04何故こんなことになっているんだっけ。
そもそもの発端は沢田綱吉達が行方不明になったということ。加えて【独立】暗殺部隊であったヴァリアーは今回の件の処分を受け、独立の名を返還。その所属を9代目直属とすることで存続の危機を免れた。なんだ、名前を変えただけじゃないかと、9代目も人の子だ、息子には甘いのだ、と思われることだろう。
そんな甘い人じゃない。
9代目直属となったヴァリアーの初めての任務が日本の後継者候補とその守護者達の安否確認だなんてやっぱり9代目はわからない。
「君に意志はないの?」
「……………」
5つ以上も歳の離れた中学生にこうも言い負かされるのは趣味じゃないんだけど。言うことは中学生らしからぬ生意気ぶり。しかし口数少なく紡がれる彼の言葉は何故か聞き逃すことができなくて、多くを語らないその言葉は逆にすとんと心に響くようだった。
意志がないわけじゃない。ただその意志はボスであるザンザスが絶対的であるということ。

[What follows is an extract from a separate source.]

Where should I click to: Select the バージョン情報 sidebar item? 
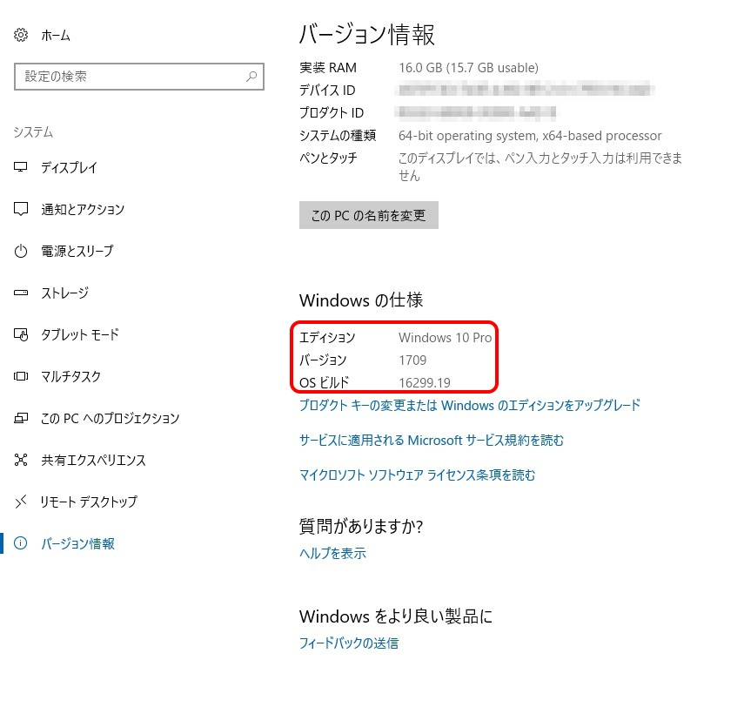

そうしなければいけないだなんて思っているわけでもないし、ザンザスが全てだとも思っていないけれど、やはり周りから見たらそう見えるくらいには私達ヴァリアーにとってのザンザスというボスの存在は大きくてかけがえのないものなのだと思う。
ザンザスに反論することだって喧嘩をすることだってある。でもそれはよくよく振り返ってみれば兄妹の喧嘩のようなものだったなと思ってしまう。
ヴァリアーの方針についてザンザスに何か意見をしたことはないし、反対をしようと思ったこともない。
「君はなんでそんなに戦うことが好きなの?」
「目の前に面白そうな人がいたら咬み殺したくなるものなんだよ。」
「誰かさんそっくりね。」
なんだか彼はスクアーロに似ているような気がしてならない。ディーノの名前を聞いて嫌そうな顔をするところ、目の前に強い人がいると居ても立っても居られないところ。話し方は全く違うのに中身はほとんど同じようなものだ。これをどちらに言っても嫌そうな顔をするのだろう。
そんなことを考えていたせいで気が散っていたというのは言い訳にしかならないのだけれど、本当にそうなのだ。ちょうど思い浮かべていたのも血気盛んな同僚なものでその影響もあったと思う。そう、半分はスクアーロのせいにでもしておこう。
こちらにその気がないことをこんなに主張しているというのに止まらない攻撃は、確かに雲戦の時よりもレベルが上がっている。短期間で成長したのは経験値を積んだからだ。
いなしていただけだった私がほぼ無意識でトンファーを弾き返したところでエース君は初めて私から距離を取り攻撃を止めた。しまった、と思ったところでもう遅いだろう。とてもとても楽しそうで嬉しそうな顔をしてこちらを見ている彼に、火をつけてしまったのは間違いなく私。
「抜いてもいんだよ、それ」
「そしたら君斬られちゃうよ?」
「…君じゃないよ、雲雀恭弥だ。」
もう何を言っても聞いてくれなさそうだなぁ。
別に手合わせをするくらいいいだろう。別に殺すわけじゃないし向こうがそれを望んでる。でも彼くらいそこそこできる子相手に手を抜くのはなかなか疲れるということを彼はわかっているのだろうか。
ため息をもらしながら剣を抜く私を見て今度こそ全力で飛びかかってくるエース君もとい雲雀恭弥。
ディーノはなかなかいい師匠をしていたようで昔馴染みとしては嬉しい限りである。へなちょこだったディーノが一丁前に指導をする立場になっている。慕われてはいないようだけど。それもなんだか父様を小馬鹿にしていたスクアーロに似てるなぁ。